Monday, December 02, 2019

Rupert Spira on Self-Inquiry and Suffering







This is a paraphrase:

The only thing suffering cannot stand is being seen clearly. The reason for that is that it is an illusion. You can’t do anything to an illusion because it isn’t there, like the water in a mirage. The very best you can do is to see that it is not there. That alleviates the desire to collect it, alleviate it. You can’t do anything to a nonexistent self. There is nothing there to do anything to. Clear seeing, experiential understanding, is the best you can do. As a result or byproduct of that clear seeing, that suffering dissolves or vanishes in time. In order to remain present, suffering requires the illusion of a separate self; it revolves around this illusion. Without it, it cannot stand. There may be old habits in the mind and body, but they cannot stand when they are no longer supported by a belief in a separate self. They disappear as a by-product of this exploration -- not as its goal. Suffering vanishes in the same way a headache vanishes. You wake up in the morning with a headache. By evening it’s gone, and you don’t know when it disappeared or why or how. It’s just not there anymore. That’s how suffering disappears. Its disappearance is a byproduct, not a goal. If you make it a goal you perpetuate suffering. That’s how suffering perpetuates itself, sometimes for decades, by trying to get rid of itself.

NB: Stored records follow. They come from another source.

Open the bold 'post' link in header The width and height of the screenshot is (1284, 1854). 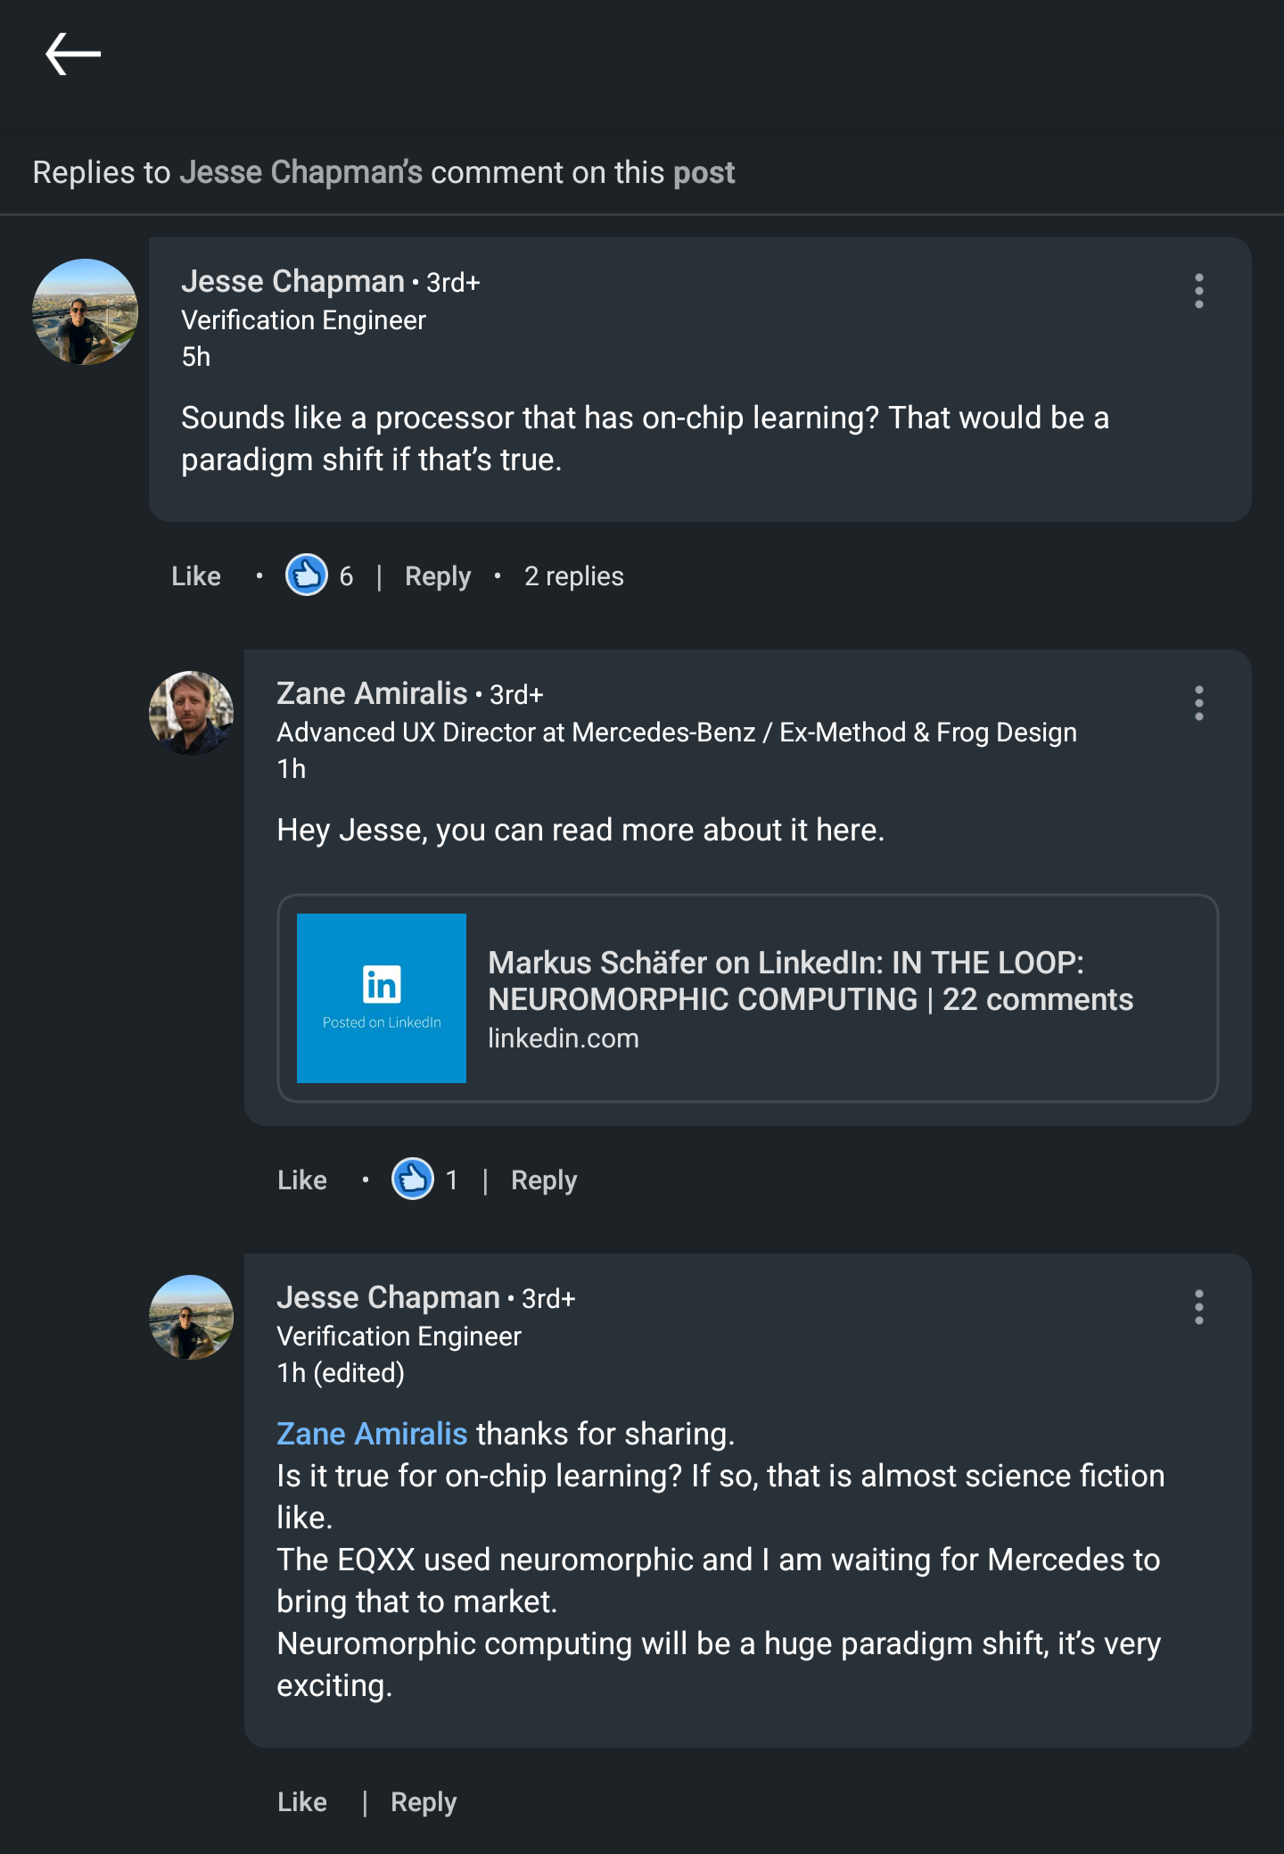coord(704,172)
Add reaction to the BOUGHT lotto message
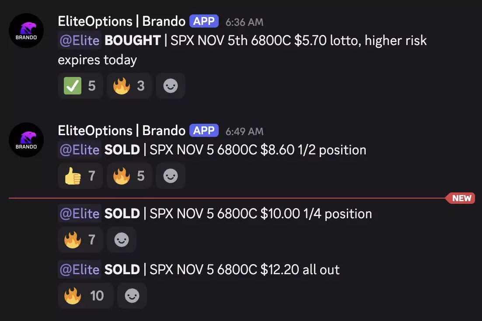Image resolution: width=482 pixels, height=321 pixels. pyautogui.click(x=171, y=86)
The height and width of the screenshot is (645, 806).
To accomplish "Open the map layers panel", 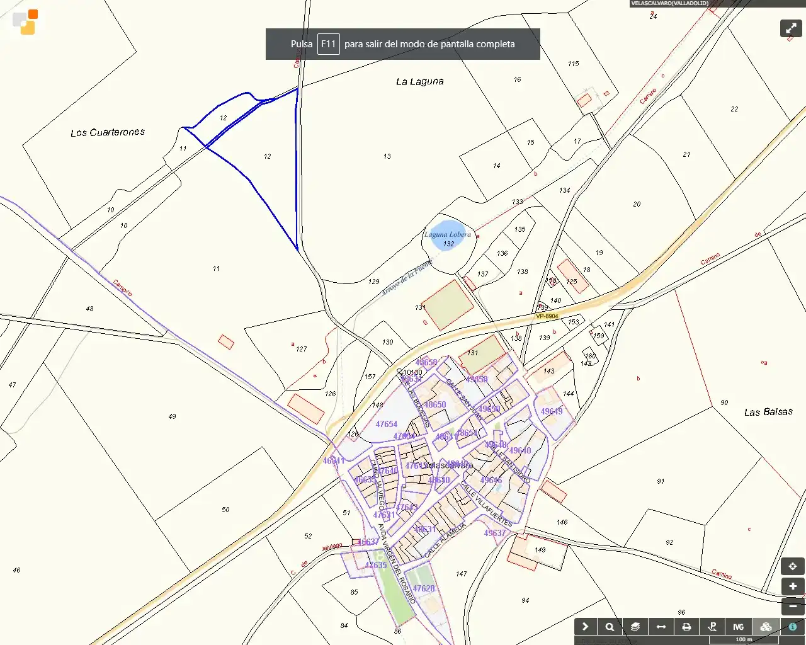I will point(635,627).
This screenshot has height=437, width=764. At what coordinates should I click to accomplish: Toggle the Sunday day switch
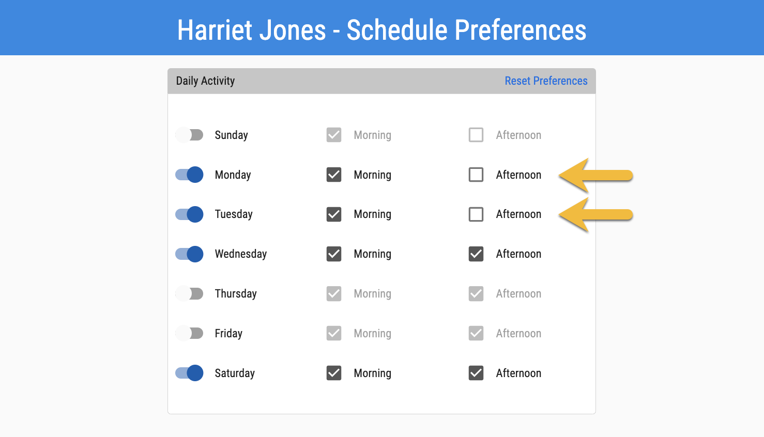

Suffering is to the mind what pain is to the body. Pain is not a mistake, when you put your hand in the fire. It’s the intelligence of the body telling you to take the hand out of the fire. It is pain working on behalf of your well-being. Similarly, suffering is cooperating with your desire for happiness. It is telling you that you have mistaken yourself for a limited self and to have another look.